Word and element location records:

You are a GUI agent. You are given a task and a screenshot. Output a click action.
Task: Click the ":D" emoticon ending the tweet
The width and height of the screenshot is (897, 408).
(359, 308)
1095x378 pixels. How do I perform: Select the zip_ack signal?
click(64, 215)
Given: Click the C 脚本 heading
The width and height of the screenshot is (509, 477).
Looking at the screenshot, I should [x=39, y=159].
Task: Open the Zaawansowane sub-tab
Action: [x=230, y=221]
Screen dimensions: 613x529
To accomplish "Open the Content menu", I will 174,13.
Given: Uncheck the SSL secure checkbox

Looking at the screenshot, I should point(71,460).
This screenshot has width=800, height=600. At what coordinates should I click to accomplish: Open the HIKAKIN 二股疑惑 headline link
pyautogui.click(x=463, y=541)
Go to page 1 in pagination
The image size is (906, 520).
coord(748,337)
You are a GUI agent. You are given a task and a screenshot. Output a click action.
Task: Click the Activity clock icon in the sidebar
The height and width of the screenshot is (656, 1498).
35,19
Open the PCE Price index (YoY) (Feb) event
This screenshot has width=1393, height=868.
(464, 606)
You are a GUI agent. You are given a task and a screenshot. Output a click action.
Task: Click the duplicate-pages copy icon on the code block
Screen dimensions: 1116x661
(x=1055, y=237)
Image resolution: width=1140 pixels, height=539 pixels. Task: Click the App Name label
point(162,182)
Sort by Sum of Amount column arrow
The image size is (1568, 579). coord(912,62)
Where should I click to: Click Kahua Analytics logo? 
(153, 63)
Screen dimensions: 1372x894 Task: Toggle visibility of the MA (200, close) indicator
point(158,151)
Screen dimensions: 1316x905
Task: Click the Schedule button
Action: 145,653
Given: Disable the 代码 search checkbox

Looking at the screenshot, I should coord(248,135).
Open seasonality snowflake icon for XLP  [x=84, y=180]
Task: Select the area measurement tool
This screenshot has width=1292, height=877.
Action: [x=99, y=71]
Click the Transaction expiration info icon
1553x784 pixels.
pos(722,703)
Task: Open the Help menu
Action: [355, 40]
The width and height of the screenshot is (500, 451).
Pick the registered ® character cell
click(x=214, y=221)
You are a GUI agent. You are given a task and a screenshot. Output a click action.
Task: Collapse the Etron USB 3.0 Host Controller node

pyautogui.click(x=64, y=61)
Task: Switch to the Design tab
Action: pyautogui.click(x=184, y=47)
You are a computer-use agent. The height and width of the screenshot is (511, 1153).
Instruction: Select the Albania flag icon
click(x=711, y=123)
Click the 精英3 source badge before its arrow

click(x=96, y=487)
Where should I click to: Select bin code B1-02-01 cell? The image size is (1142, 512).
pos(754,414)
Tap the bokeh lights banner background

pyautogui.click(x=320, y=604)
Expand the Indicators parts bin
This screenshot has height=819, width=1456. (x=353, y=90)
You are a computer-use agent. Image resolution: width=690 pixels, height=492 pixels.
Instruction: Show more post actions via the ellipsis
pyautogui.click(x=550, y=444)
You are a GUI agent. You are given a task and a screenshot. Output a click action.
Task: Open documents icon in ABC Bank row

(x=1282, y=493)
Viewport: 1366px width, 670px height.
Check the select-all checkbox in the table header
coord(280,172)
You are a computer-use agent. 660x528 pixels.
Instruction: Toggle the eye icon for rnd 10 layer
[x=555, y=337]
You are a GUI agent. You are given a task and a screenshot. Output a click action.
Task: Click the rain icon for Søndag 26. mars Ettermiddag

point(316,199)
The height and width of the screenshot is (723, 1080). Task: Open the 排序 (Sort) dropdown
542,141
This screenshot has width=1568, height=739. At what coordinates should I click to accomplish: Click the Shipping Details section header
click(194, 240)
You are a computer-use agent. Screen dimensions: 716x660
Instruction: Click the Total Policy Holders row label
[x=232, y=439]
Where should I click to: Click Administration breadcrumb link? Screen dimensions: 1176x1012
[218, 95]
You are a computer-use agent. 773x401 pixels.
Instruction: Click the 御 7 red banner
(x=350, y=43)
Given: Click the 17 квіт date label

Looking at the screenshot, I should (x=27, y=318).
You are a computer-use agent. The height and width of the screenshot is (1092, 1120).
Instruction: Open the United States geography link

Challenge:
Write out these lines again, swapping "GUI agent" for "UI agent" everywhere it occurs and keeping everything else unchanged.

Answer:
You are a UI agent. You are given a task and a screenshot. Output a click action.
Task: Click the ":D" emoticon ending the tweet
The width and height of the screenshot is (897, 408).
(359, 308)
1095x378 pixels. How do I perform: Select the zip_ack signal?
click(64, 215)
Given: Click the C 脚本 heading
The width and height of the screenshot is (509, 477).
Looking at the screenshot, I should [x=39, y=159].
Task: Open the Zaawansowane sub-tab
Action: [x=230, y=221]
Screen dimensions: 613x529
To accomplish "Open the Content menu", I will 174,13.
Given: Uncheck the SSL secure checkbox

Looking at the screenshot, I should point(71,460).
This screenshot has width=800, height=600. At what coordinates should I click to accomplish: Open the HIKAKIN 二股疑惑 headline link
pyautogui.click(x=463, y=541)
Go to page 1 in pagination
The image size is (906, 520).
coord(748,337)
You are a UI agent. You are given a task and a screenshot. Output a click action.
Task: Click the Activity clock icon in the sidebar
The height and width of the screenshot is (656, 1498).
35,19
Open the PCE Price index (YoY) (Feb) event
This screenshot has width=1393, height=868.
(464, 606)
You are a UI agent. You are given a task and a screenshot. Output a click action.
Task: Click the duplicate-pages copy icon on the code block
Screen dimensions: 1116x661
(x=1055, y=237)
Image resolution: width=1140 pixels, height=539 pixels. Task: Click the App Name label
point(162,182)
Sort by Sum of Amount column arrow
The image size is (1568, 579). coord(912,62)
Where should I click to: Click Kahua Analytics logo? 
(153, 63)
Screen dimensions: 1372x894 Task: Toggle visibility of the MA (200, close) indicator
point(158,151)
Screen dimensions: 1316x905
Task: Click the Schedule button
Action: 145,653
Given: Disable the 代码 search checkbox

Looking at the screenshot, I should coord(248,135).
Open seasonality snowflake icon for XLP  [x=84, y=180]
Task: Select the area measurement tool
This screenshot has width=1292, height=877.
Action: [x=99, y=71]
Click the Transaction expiration info icon
1553x784 pixels.
pos(722,703)
Task: Open the Help menu
Action: [355, 40]
The width and height of the screenshot is (500, 451).
Pick the registered ® character cell
click(x=214, y=221)
You are a UI agent. You are given a task and a screenshot. Output a click action.
Task: Collapse the Etron USB 3.0 Host Controller node

pyautogui.click(x=64, y=61)
Task: Switch to the Design tab
Action: pyautogui.click(x=184, y=47)
You are a computer-use agent. The height and width of the screenshot is (511, 1153).
Instruction: Select the Albania flag icon
click(x=711, y=123)
Click the 精英3 source badge before its arrow

click(x=96, y=487)
Where should I click to: Select bin code B1-02-01 cell? The image size is (1142, 512).
pos(754,414)
Tap the bokeh lights banner background

pyautogui.click(x=320, y=604)
Expand the Indicators parts bin
This screenshot has height=819, width=1456. (x=353, y=90)
You are a computer-use agent. Image resolution: width=690 pixels, height=492 pixels.
Instruction: Show more post actions via the ellipsis
pyautogui.click(x=550, y=444)
You are a UI agent. You are given a task and a screenshot. Output a click action.
Task: Open documents icon in ABC Bank row

(x=1282, y=493)
Viewport: 1366px width, 670px height.
Check the select-all checkbox in the table header
coord(280,172)
You are a computer-use agent. 660x528 pixels.
Instruction: Toggle the eye icon for rnd 10 layer
[x=555, y=337]
You are a UI agent. You are given a task and a screenshot. Output a click action.
Task: Click the rain icon for Søndag 26. mars Ettermiddag

point(316,199)
The height and width of the screenshot is (723, 1080). Task: Open the 排序 (Sort) dropdown
542,141
This screenshot has width=1568, height=739. At what coordinates should I click to accomplish: Click the Shipping Details section header
click(194, 240)
You are a computer-use agent. Screen dimensions: 716x660
Instruction: Click the Total Policy Holders row label
[x=232, y=439]
Where should I click to: Click Administration breadcrumb link? Screen dimensions: 1176x1012
[218, 95]
You are a computer-use agent. 773x401 pixels.
Instruction: Click the 御 7 red banner
(x=350, y=43)
Given: Click the 17 квіт date label

Looking at the screenshot, I should (x=27, y=318).
You are a computer-use agent. The height and width of the screenshot is (1092, 1120).
Instruction: Open the United States geography link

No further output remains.